Incapacitation device and method with asynchronous T-wave avoidance

Abstract

An electric incapacitation device varies both the energy of output pulses and the time intervals between them, where all of the time intervals are longer than about 55 msec. The timing choices keep the output pulses from repeatedly coinciding with the T-wave portion of a targeted person's cardiac waveform. This reduces the risk of inducing fibrillation.

Description

BACKGROUND OF THE INVENTION

The invention relates to electric incapacitation devices (EID) such as stun guns and the like and, more specifically, to controlling the lethality of such weapons.

BACKGROUND INFORMATION

Handheld stun-guns are widely used by police officers to subdue uncooperative or potentially dangerous individuals by subjecting them to electric current pulses inducing incapacitating muscle cramps. The jolt from a stun gun is intended to cause such severe cramping as to prohibit locomotion and to cause the victim to fall to the ground.

An approach to tailoring the energy delivery sequence of a stun gun is taught by the inventor in his U.S. Pat. No. 7,778,005, the entire disclosure of which is herein incorporated by reference.

A continuing concern in the design and development of stun guns and the like is achieving an optimum tradeoff between effectiveness and risk. Effectiveness on hardy, robust, or drugged individuals calls for higher power levels. Minimizing a potentially fatal risk of cardiac fibrillation, especially when targeting an individual who has underlying cardiac health issues or who is under severe physical stress, calls for lower power levels.

Fibrillation is most likely to occur if an electric shock pulse is delivered during the T-wave portion of the heart's characteristic QRST waveform. Analysis of typical QRST electrocardiogram (ECG) waves indicate that the susceptible T-wave duration has a duration of about 40 msec to 60 msec. out of a total period of 0.5 sec to 1 second (i.e., for a 60 to 120 beat per minute heart rate).

To assure incapacitation, electric pulse rates are commonly chosen to be high enough to achieve muscle tetanization. Published data has shown that when a regular chain of pulses is applied, pulse rates higher than about 15 Hz are needed to assure complete muscle tetanus. A conventional stun gun satisfies this constraint by supplying about 18 pulses per second (i.e., one pulse every 55 msec). Thus, during a stun application, the probability of each pulse occurring within a susceptible T-wave interval is nearly 100%. This leads to a design strategy of limiting pulse amplitudes to be low enough to be acceptably safe for susceptible individuals and thus sometimes be inadequate for controlling the most difficult individuals.

● ● ● ● ●

| WRITTEN TASK |
Can you reproduce word for word the stretch of the stun-gun patent from "The invention relates" through "of such weapons."?

| DATA PROVIDED |
● ● ● ● ●

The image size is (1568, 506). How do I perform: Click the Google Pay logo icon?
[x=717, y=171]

● ● ● ● ●

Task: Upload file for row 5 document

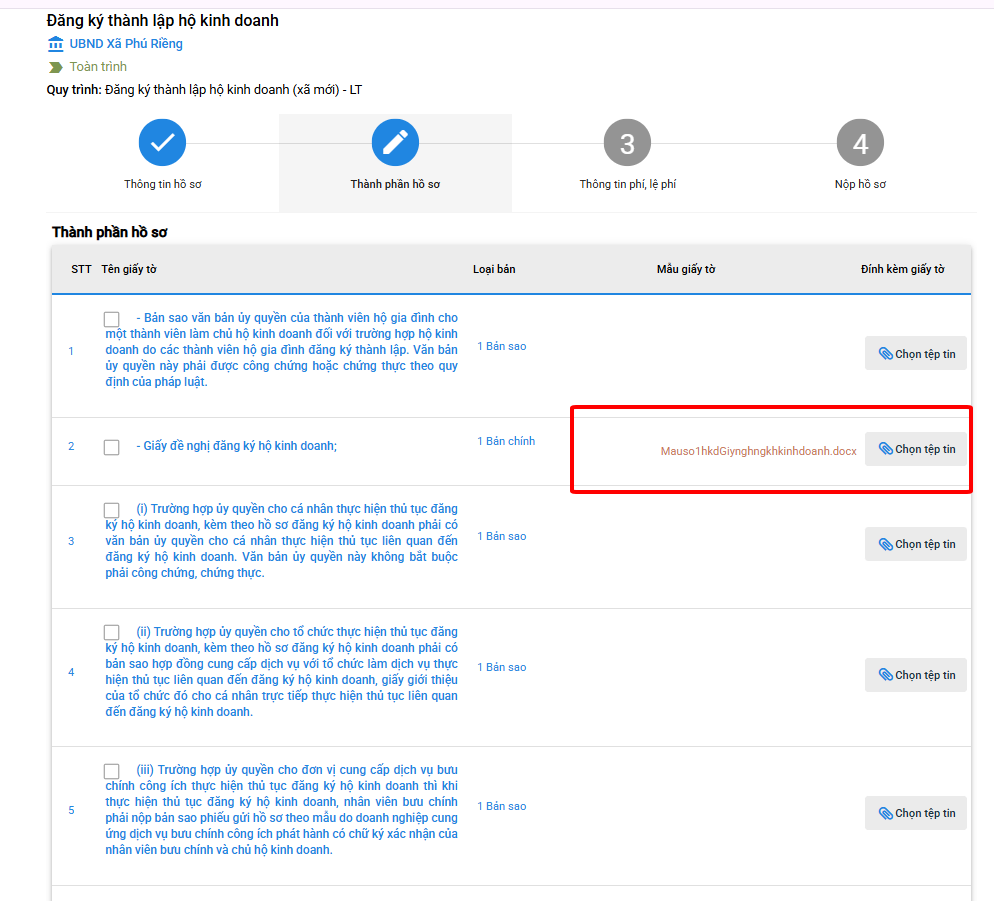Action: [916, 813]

● ● ● ● ●

| RESULT |
The invention relates to electric incapacitation devices (EID) such as stun guns and the like and, more specifically, to controlling the lethality of such weapons.